EXERCISE DESCRIPTION -> Could you retype only the lines from the one containing "The image size is (865, 632)." through the final line of the entries, both included, skipping any images?
- - - -
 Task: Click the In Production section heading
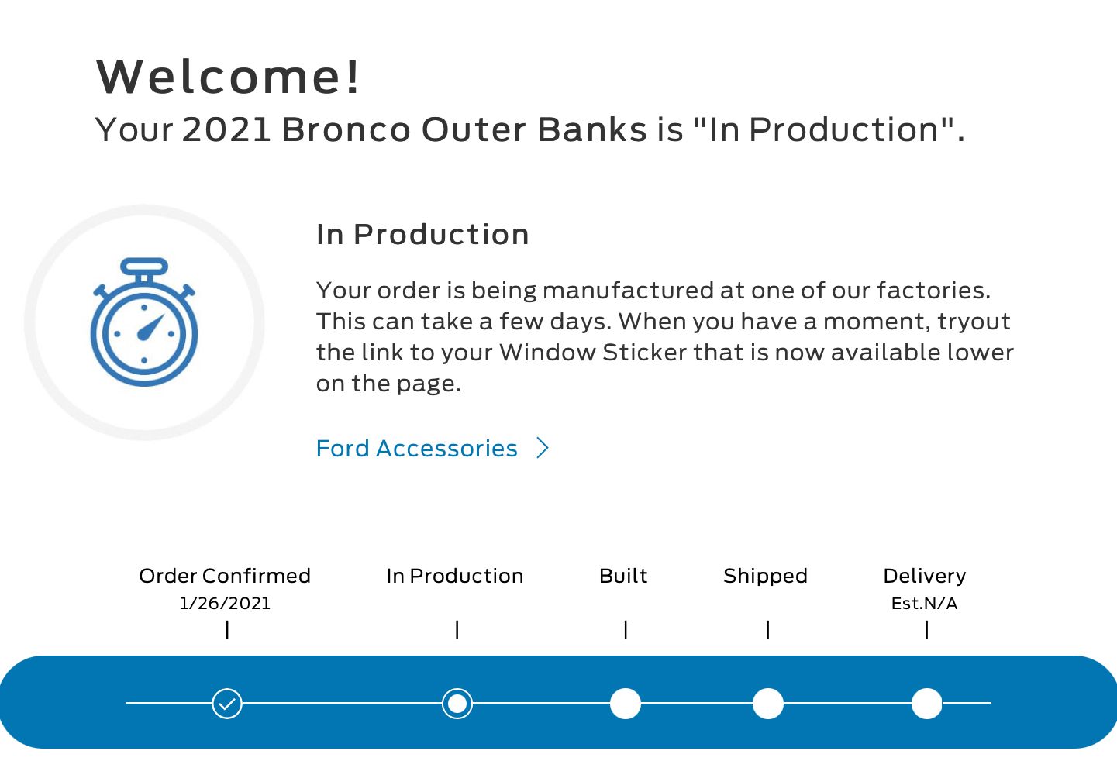click(422, 234)
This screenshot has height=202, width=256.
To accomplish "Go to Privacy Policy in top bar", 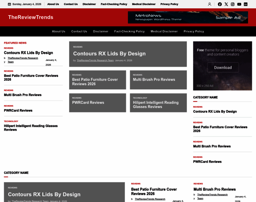I will point(169,4).

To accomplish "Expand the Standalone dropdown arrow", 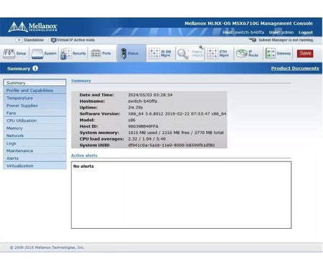I will [19, 40].
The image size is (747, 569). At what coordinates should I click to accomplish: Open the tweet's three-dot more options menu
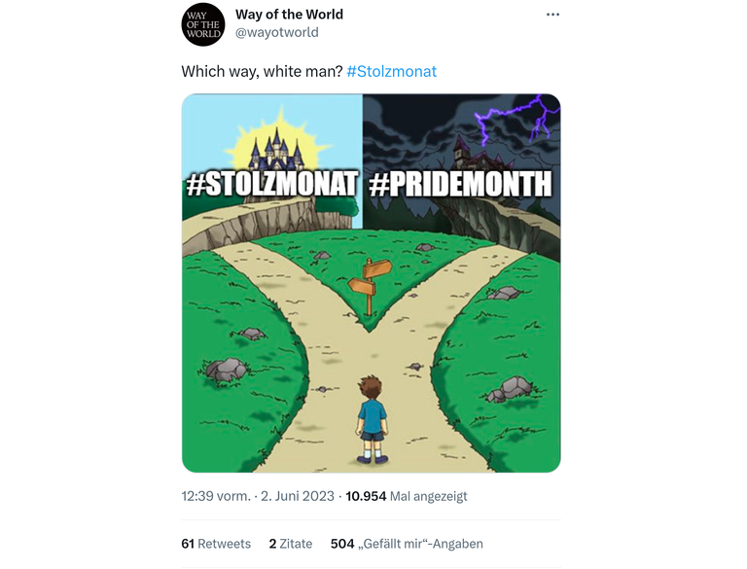(552, 15)
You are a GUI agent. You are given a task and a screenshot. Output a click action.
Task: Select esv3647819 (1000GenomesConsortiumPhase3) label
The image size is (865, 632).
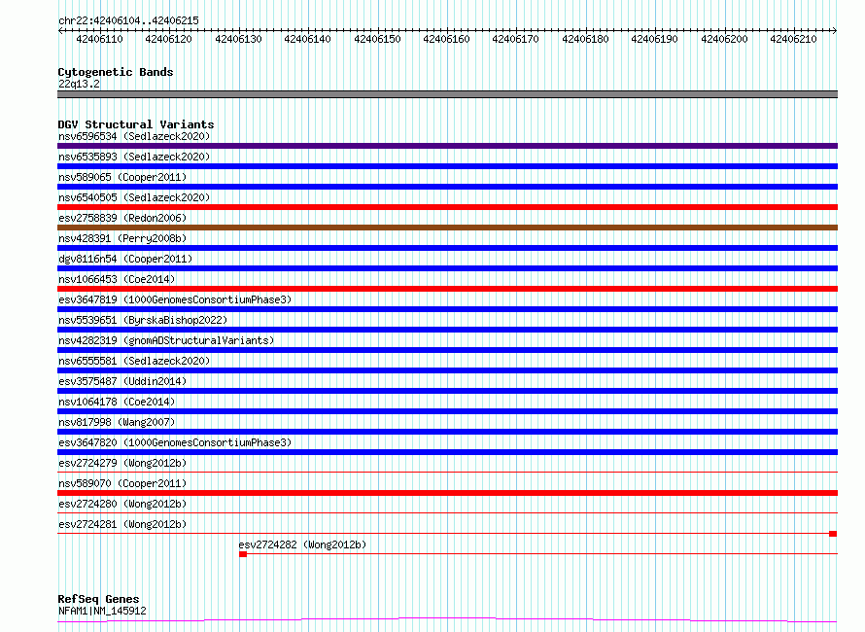[x=175, y=299]
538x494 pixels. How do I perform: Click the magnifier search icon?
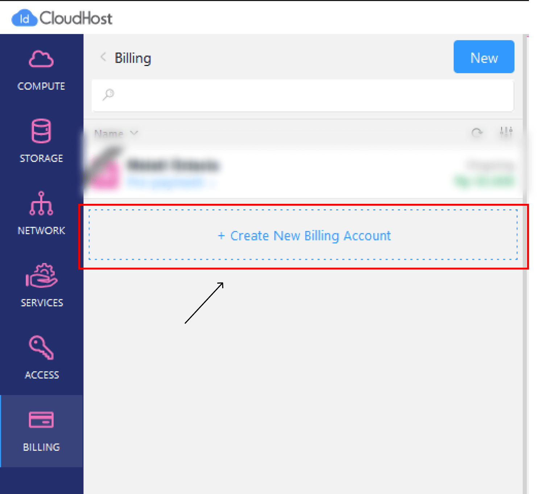click(x=108, y=95)
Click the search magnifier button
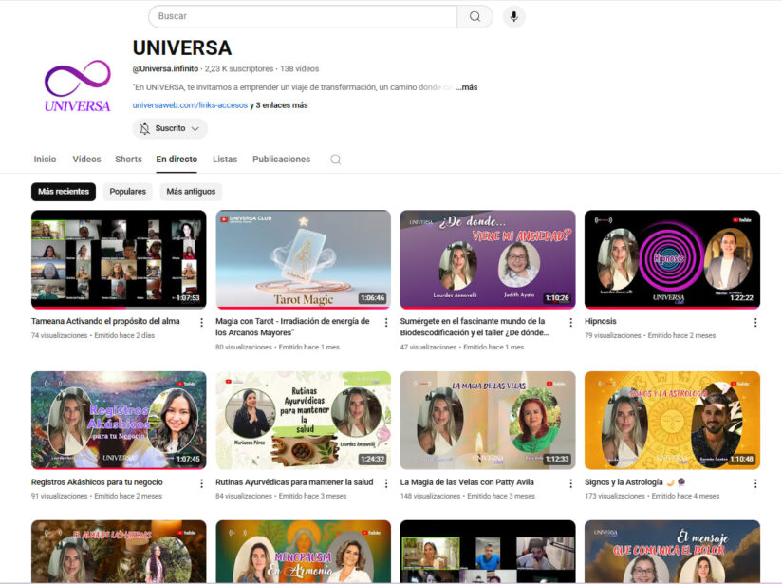The width and height of the screenshot is (782, 584). (475, 16)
- - - -
TASK OUTPUT ->
The image size is (865, 632).
[x=175, y=299]
538x494 pixels. How do I perform: Click the magnifier search icon?
click(x=108, y=95)
Click the search magnifier button
The width and height of the screenshot is (782, 584). (475, 16)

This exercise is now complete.